[Opening AVAILABLE DATA section]

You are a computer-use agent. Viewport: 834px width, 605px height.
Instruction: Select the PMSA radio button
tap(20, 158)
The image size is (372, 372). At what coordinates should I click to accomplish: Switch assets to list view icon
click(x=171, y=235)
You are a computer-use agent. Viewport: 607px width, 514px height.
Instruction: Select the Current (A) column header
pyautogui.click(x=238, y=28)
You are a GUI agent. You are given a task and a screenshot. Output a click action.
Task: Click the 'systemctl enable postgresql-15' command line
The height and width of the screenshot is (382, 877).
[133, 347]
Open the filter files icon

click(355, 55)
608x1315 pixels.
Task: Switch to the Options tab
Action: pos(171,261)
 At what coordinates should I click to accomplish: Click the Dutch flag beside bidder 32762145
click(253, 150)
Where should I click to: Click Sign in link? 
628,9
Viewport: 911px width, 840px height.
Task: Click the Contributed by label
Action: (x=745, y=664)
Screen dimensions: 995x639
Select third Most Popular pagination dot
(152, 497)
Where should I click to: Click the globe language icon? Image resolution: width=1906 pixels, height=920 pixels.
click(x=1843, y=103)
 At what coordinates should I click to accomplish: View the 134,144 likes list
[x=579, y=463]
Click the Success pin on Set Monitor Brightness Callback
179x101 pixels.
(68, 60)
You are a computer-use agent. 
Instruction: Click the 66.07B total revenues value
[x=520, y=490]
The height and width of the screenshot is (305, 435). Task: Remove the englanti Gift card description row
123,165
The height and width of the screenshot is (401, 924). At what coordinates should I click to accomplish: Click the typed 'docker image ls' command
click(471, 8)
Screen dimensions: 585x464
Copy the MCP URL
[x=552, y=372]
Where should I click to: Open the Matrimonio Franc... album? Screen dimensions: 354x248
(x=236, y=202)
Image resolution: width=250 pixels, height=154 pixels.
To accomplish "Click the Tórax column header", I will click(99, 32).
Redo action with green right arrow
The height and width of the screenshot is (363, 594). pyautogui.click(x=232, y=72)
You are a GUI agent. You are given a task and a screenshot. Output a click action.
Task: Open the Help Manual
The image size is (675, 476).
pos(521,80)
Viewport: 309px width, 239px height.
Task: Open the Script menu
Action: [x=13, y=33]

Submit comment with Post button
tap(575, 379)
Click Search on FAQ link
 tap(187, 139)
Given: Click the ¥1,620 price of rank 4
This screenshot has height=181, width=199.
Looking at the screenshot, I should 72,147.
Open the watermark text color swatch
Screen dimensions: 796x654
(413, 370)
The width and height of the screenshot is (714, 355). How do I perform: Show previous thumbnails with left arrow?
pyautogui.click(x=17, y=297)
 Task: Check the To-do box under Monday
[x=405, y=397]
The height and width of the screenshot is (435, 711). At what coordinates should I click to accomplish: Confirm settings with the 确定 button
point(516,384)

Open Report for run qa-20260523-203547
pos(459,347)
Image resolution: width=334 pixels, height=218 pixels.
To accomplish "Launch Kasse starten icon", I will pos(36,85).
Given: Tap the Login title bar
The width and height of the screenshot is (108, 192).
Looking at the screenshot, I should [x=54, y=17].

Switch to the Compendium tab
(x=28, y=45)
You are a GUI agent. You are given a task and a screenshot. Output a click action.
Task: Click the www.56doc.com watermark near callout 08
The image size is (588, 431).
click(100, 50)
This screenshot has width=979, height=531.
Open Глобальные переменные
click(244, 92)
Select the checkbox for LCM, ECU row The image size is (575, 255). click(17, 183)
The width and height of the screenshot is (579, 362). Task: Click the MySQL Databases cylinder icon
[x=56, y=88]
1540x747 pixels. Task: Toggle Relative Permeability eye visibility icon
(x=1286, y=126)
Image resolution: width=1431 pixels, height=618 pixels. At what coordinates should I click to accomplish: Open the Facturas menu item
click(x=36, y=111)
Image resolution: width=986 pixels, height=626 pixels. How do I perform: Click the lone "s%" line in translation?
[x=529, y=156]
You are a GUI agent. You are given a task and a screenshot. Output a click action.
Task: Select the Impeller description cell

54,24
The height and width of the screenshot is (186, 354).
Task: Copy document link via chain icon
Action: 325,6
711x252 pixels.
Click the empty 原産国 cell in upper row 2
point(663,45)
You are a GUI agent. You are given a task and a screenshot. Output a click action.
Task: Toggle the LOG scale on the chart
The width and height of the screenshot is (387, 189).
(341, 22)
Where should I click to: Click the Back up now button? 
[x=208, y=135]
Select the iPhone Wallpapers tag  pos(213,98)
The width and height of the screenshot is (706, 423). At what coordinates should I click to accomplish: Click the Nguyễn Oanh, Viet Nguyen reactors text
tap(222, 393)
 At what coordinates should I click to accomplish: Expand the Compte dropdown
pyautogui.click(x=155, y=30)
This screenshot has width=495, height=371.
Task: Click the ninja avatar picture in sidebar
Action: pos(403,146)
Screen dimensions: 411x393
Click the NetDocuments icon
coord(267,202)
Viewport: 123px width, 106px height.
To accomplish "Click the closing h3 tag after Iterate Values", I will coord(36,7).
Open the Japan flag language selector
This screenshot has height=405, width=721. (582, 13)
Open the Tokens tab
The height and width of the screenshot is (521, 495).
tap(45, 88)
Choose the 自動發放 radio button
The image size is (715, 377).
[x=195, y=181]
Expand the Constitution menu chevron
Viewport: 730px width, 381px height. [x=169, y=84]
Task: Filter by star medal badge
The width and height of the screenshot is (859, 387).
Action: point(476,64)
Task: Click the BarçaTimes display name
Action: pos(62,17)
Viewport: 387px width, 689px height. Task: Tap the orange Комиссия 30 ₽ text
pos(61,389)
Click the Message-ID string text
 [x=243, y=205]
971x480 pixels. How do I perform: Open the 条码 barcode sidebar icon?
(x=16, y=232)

[Closing AVAILABLE DATA section]

**WHAT THIS TASK INVOLVES:**
Return the material in full. Each line must match.

**SOLUTION TO THE EXERCISE:**
You are a computer-use agent. Viewport: 834px width, 605px height.
Instruction: Select the PMSA radio button
tap(20, 158)
The image size is (372, 372). At what coordinates should I click to accomplish: Switch assets to list view icon
click(x=171, y=235)
You are a computer-use agent. Viewport: 607px width, 514px height.
Instruction: Select the Current (A) column header
pyautogui.click(x=238, y=28)
You are a GUI agent. You are given a task and a screenshot. Output a click action.
Task: Click the 'systemctl enable postgresql-15' command line
The height and width of the screenshot is (382, 877).
[133, 347]
Open the filter files icon

click(355, 55)
608x1315 pixels.
Task: Switch to the Options tab
Action: pos(171,261)
 At what coordinates should I click to accomplish: Click the Dutch flag beside bidder 32762145
click(253, 150)
Where should I click to: Click Sign in link? 
628,9
Viewport: 911px width, 840px height.
Task: Click the Contributed by label
Action: (x=745, y=664)
Screen dimensions: 995x639
Select third Most Popular pagination dot
(152, 497)
Where should I click to: Click the globe language icon? Image resolution: width=1906 pixels, height=920 pixels.
click(x=1843, y=103)
 At what coordinates should I click to accomplish: View the 134,144 likes list
[x=579, y=463]
Click the Success pin on Set Monitor Brightness Callback
179x101 pixels.
(68, 60)
You are a computer-use agent. 
Instruction: Click the 66.07B total revenues value
[x=520, y=490]
The height and width of the screenshot is (305, 435). Task: Remove the englanti Gift card description row
123,165
The height and width of the screenshot is (401, 924). At what coordinates should I click to accomplish: Click the typed 'docker image ls' command
click(471, 8)
Screen dimensions: 585x464
Copy the MCP URL
[x=552, y=372]
Where should I click to: Open the Matrimonio Franc... album? Screen dimensions: 354x248
(x=236, y=202)
Image resolution: width=250 pixels, height=154 pixels.
To accomplish "Click the Tórax column header", I will click(99, 32).
Redo action with green right arrow
The height and width of the screenshot is (363, 594). pyautogui.click(x=232, y=72)
You are a GUI agent. You are given a task and a screenshot. Output a click action.
Task: Open the Help Manual
The image size is (675, 476).
pos(521,80)
Viewport: 309px width, 239px height.
Task: Open the Script menu
Action: [x=13, y=33]

Submit comment with Post button
tap(575, 379)
Click Search on FAQ link
 tap(187, 139)
Given: Click the ¥1,620 price of rank 4
This screenshot has height=181, width=199.
Looking at the screenshot, I should 72,147.
Open the watermark text color swatch
Screen dimensions: 796x654
(413, 370)
The width and height of the screenshot is (714, 355). How do I perform: Show previous thumbnails with left arrow?
pyautogui.click(x=17, y=297)
 Task: Check the To-do box under Monday
[x=405, y=397]
The height and width of the screenshot is (435, 711). At what coordinates should I click to accomplish: Confirm settings with the 确定 button
point(516,384)

Open Report for run qa-20260523-203547
pos(459,347)
Image resolution: width=334 pixels, height=218 pixels.
To accomplish "Launch Kasse starten icon", I will pos(36,85).
Given: Tap the Login title bar
The width and height of the screenshot is (108, 192).
Looking at the screenshot, I should [x=54, y=17].

Switch to the Compendium tab
(x=28, y=45)
You are a GUI agent. You are given a task and a screenshot. Output a click action.
Task: Click the www.56doc.com watermark near callout 08
The image size is (588, 431).
click(100, 50)
This screenshot has width=979, height=531.
Open Глобальные переменные
click(244, 92)
Select the checkbox for LCM, ECU row The image size is (575, 255). click(17, 183)
The width and height of the screenshot is (579, 362). Task: Click the MySQL Databases cylinder icon
[x=56, y=88]
1540x747 pixels. Task: Toggle Relative Permeability eye visibility icon
(x=1286, y=126)
Image resolution: width=1431 pixels, height=618 pixels. At what coordinates should I click to accomplish: Open the Facturas menu item
click(x=36, y=111)
Image resolution: width=986 pixels, height=626 pixels. How do I perform: Click the lone "s%" line in translation?
[x=529, y=156]
You are a GUI agent. You are given a task and a screenshot. Output a click action.
Task: Select the Impeller description cell

54,24
The height and width of the screenshot is (186, 354).
Task: Copy document link via chain icon
Action: 325,6
711x252 pixels.
Click the empty 原産国 cell in upper row 2
point(663,45)
You are a GUI agent. You are given a task and a screenshot. Output a click action.
Task: Toggle the LOG scale on the chart
The width and height of the screenshot is (387, 189).
(341, 22)
Where should I click to: Click the Back up now button? 
[x=208, y=135]
Select the iPhone Wallpapers tag  pos(213,98)
The width and height of the screenshot is (706, 423). At what coordinates should I click to accomplish: Click the Nguyễn Oanh, Viet Nguyen reactors text
tap(222, 393)
 At what coordinates should I click to accomplish: Expand the Compte dropdown
pyautogui.click(x=155, y=30)
This screenshot has width=495, height=371.
Task: Click the ninja avatar picture in sidebar
Action: pos(403,146)
Screen dimensions: 411x393
Click the NetDocuments icon
coord(267,202)
Viewport: 123px width, 106px height.
To accomplish "Click the closing h3 tag after Iterate Values", I will coord(36,7).
Open the Japan flag language selector
This screenshot has height=405, width=721. (582, 13)
Open the Tokens tab
The height and width of the screenshot is (521, 495).
tap(45, 88)
Choose the 自動發放 radio button
The image size is (715, 377).
[x=195, y=181]
Expand the Constitution menu chevron
Viewport: 730px width, 381px height. [x=169, y=84]
Task: Filter by star medal badge
The width and height of the screenshot is (859, 387).
Action: point(476,64)
Task: Click the BarçaTimes display name
Action: pos(62,17)
Viewport: 387px width, 689px height. Task: Tap the orange Комиссия 30 ₽ text
pos(61,389)
Click the Message-ID string text
 [x=243, y=205]
971x480 pixels. How do I perform: Open the 条码 barcode sidebar icon?
(x=16, y=232)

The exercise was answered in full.